It’s conventional wisdom that the mid-20th century ushered in a heyday for American Jewry as the economy soared, antisemitism waned and the talents of a new generation of Jews reshaped American culture. Yet few people discuss how these Jewish geniuses managed to navigate their restrained traditional culture to conquer the American mainstream, and what they brought from the past as they transformed the future.
In his fascinating new book, Eminent Jews, writer and critic David Denby of The New Yorker does just that, focusing on three men and one woman from different fields whose Jewish heritage was electrified by American liberty and who became free, for good and for ill, in ways that Jews had never been before.
Leonard Bernstein, the son of Ukrainian Jews, became the first American-born conductor to achieve international fame. Bernstein wrote Broadway shows, became the world’s greatest teacher of music, and wove Hebrew, Yiddish, Jewish music and biblical narrative into his classical compositions.
Mel Brooks, the quintessential Jewish comic and EGOT-winning actor, writer and director, used parody and burlesque to thrust his obsession with death into the furthest reaches of Jewish suffering and freedom.
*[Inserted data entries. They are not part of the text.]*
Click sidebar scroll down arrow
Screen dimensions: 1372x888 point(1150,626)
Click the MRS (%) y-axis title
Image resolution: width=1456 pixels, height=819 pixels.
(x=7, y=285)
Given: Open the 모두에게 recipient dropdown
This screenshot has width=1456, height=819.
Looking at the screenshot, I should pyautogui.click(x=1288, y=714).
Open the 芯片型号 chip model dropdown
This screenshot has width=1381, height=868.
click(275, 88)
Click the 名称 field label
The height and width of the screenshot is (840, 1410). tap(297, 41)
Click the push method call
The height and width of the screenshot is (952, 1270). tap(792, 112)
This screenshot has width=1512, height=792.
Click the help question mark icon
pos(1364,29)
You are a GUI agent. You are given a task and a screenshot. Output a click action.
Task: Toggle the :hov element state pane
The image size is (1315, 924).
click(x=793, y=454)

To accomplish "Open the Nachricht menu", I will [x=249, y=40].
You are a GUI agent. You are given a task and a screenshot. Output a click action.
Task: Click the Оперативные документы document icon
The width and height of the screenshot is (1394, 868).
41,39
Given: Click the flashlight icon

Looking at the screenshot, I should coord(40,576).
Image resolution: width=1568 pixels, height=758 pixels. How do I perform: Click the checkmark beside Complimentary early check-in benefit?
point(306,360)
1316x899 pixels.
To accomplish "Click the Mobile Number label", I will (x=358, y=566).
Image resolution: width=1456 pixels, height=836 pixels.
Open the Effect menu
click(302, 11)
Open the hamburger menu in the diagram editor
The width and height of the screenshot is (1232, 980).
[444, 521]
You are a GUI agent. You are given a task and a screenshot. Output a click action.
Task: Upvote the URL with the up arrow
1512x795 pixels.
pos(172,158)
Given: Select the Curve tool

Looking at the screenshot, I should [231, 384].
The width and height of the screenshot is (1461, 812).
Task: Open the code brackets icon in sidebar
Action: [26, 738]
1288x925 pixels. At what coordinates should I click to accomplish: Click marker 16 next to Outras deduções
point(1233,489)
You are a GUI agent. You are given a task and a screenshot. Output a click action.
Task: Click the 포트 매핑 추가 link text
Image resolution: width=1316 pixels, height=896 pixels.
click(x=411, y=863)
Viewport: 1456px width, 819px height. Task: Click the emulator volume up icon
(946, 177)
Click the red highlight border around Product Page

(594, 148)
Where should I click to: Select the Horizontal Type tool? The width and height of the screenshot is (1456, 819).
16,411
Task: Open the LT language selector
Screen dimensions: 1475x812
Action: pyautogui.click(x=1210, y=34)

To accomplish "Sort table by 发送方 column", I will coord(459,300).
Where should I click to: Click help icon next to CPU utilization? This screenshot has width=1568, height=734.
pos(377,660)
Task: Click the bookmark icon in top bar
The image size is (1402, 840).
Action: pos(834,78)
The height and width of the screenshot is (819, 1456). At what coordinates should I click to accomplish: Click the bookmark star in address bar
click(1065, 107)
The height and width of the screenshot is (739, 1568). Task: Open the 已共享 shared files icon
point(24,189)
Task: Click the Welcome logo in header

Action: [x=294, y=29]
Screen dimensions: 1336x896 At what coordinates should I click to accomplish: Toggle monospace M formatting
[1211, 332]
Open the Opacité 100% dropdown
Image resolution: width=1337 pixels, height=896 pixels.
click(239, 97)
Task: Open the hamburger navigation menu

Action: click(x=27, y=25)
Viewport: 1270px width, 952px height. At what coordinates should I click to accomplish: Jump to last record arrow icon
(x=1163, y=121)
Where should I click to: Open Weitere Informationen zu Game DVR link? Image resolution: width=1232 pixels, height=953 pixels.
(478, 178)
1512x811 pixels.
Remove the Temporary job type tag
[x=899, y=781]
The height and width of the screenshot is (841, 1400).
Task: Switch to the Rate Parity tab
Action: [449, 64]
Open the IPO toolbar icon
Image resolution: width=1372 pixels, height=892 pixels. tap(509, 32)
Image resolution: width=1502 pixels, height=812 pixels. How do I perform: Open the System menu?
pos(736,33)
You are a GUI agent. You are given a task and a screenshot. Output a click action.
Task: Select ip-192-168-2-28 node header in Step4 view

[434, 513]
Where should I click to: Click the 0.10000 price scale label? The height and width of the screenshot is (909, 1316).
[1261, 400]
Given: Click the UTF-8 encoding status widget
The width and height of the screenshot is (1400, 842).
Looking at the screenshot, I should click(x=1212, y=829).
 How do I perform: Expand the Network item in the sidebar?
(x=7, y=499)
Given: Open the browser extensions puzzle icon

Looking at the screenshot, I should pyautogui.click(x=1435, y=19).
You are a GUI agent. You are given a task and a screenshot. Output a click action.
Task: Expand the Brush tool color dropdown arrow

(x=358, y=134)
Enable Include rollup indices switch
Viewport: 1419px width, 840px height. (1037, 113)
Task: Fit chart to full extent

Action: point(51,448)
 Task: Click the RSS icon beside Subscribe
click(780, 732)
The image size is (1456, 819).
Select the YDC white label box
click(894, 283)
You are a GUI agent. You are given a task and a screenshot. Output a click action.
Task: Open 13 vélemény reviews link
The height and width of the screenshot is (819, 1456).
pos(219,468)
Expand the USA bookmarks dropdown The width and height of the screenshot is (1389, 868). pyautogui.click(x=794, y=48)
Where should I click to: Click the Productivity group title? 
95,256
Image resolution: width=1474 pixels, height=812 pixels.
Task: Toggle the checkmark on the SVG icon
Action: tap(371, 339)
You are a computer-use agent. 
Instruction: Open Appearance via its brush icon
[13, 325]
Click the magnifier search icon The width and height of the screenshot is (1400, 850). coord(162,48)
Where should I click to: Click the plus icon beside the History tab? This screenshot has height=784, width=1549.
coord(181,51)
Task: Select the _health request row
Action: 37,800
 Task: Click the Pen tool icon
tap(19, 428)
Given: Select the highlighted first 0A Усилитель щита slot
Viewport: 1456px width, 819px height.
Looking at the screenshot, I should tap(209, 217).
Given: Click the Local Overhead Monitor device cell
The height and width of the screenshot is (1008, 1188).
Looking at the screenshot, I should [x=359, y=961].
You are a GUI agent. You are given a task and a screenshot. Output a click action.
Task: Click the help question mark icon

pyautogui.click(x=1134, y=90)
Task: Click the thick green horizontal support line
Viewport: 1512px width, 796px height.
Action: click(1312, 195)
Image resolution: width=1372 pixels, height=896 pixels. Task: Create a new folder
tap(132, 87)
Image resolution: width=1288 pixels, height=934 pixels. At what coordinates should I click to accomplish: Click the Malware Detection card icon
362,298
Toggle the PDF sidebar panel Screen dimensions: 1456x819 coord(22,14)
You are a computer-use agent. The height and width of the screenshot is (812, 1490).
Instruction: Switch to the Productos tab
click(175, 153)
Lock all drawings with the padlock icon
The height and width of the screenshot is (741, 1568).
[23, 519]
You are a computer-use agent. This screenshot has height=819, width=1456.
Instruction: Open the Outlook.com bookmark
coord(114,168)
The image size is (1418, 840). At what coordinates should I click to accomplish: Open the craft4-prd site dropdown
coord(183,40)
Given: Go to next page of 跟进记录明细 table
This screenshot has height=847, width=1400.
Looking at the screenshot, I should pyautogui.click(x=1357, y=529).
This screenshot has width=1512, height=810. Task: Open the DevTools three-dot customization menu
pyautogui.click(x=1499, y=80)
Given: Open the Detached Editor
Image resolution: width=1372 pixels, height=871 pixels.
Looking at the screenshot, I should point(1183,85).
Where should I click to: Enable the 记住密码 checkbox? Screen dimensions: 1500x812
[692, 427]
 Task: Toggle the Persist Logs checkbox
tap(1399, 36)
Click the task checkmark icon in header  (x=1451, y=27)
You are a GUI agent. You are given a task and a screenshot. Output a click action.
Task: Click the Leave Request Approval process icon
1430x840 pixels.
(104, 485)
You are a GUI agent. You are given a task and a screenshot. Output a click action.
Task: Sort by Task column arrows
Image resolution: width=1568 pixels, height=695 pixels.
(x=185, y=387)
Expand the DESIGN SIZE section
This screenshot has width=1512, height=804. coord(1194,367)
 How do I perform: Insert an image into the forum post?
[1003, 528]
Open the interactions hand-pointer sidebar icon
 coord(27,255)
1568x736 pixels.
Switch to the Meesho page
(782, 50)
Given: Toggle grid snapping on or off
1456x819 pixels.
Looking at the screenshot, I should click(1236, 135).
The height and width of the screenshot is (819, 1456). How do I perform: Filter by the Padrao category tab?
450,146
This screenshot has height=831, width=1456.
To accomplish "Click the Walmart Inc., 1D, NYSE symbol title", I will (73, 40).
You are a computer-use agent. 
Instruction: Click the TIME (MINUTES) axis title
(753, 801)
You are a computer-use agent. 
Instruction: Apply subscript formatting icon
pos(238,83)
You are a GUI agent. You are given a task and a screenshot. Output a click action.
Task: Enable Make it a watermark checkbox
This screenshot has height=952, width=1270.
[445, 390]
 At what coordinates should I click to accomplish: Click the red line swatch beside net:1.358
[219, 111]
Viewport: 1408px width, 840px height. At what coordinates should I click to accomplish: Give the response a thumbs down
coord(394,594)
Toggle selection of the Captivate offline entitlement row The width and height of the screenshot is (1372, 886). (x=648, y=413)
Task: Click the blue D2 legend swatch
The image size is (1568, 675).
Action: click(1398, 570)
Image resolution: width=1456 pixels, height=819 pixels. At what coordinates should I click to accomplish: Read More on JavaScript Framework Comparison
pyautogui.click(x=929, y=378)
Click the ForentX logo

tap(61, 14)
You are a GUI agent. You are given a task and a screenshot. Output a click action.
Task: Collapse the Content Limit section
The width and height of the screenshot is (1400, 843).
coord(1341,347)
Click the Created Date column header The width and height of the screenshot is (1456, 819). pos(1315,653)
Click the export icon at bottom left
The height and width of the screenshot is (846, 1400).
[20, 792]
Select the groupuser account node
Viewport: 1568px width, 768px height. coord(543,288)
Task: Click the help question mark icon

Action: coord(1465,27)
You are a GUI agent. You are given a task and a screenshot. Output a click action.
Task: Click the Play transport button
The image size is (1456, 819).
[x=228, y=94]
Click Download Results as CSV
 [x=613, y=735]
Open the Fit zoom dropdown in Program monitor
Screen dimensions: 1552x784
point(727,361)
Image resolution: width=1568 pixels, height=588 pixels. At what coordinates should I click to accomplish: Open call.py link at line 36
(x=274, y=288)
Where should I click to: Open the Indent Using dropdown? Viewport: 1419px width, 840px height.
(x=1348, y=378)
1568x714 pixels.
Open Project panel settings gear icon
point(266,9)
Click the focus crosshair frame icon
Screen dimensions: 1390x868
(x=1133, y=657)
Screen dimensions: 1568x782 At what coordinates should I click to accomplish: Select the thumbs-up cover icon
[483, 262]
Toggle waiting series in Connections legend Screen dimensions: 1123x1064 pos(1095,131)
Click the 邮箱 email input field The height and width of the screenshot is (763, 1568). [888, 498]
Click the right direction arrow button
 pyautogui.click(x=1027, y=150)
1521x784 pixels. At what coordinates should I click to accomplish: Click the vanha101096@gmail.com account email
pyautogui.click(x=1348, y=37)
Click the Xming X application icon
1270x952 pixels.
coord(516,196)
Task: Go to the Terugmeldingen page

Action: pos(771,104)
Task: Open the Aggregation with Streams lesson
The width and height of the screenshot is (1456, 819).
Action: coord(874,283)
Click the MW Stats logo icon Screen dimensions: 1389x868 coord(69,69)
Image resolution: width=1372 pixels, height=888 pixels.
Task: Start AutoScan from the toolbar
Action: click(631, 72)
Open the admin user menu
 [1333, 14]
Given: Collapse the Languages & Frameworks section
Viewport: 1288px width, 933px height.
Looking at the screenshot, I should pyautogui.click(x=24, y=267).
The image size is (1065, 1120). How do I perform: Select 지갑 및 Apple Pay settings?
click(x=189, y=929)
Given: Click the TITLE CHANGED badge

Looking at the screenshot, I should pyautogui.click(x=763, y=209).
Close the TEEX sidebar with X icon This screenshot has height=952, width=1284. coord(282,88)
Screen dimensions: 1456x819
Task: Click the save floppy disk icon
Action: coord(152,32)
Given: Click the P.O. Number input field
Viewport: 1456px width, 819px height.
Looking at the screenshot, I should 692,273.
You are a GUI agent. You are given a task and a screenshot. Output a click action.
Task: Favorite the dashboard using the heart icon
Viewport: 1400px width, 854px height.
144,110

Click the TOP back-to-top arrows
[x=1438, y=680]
The feminist Betty Friedan, raised in a secular family, declared at the 1970 Women’s Strike for Equality, “Down through the generations in history, my ancestors prayed, ‘I thank Thee, Lord, I was not created a woman.’ From this day forward women all over the world will be able to say, ‘I thank Thee, Lord, I was created a woman.’”
Norman Mailer, grandson of a rabbi, double Pulitzer Prize winner and author of 11 best-selling books, was a rebel and self-created disturber of the peace who proudly declared, “If the Jews brought anything to human nature, it’s that they developed the mind more than other people.”
David Denby joins us to discuss these eminent Jews, the worlds in which they operated and what their stories teach us both about America and the American Jewish experience.
Denby will be in conversation with political commentator and author Joe Klein. Columnist for Time magazine and author of Primary Colors, Klein is a member of the Council on Foreign Relations and is a former Guggenheim Fellow. He has also written articles and book reviews for The New Republic, The New York Times, The Washington Post, Life and Rolling Stone.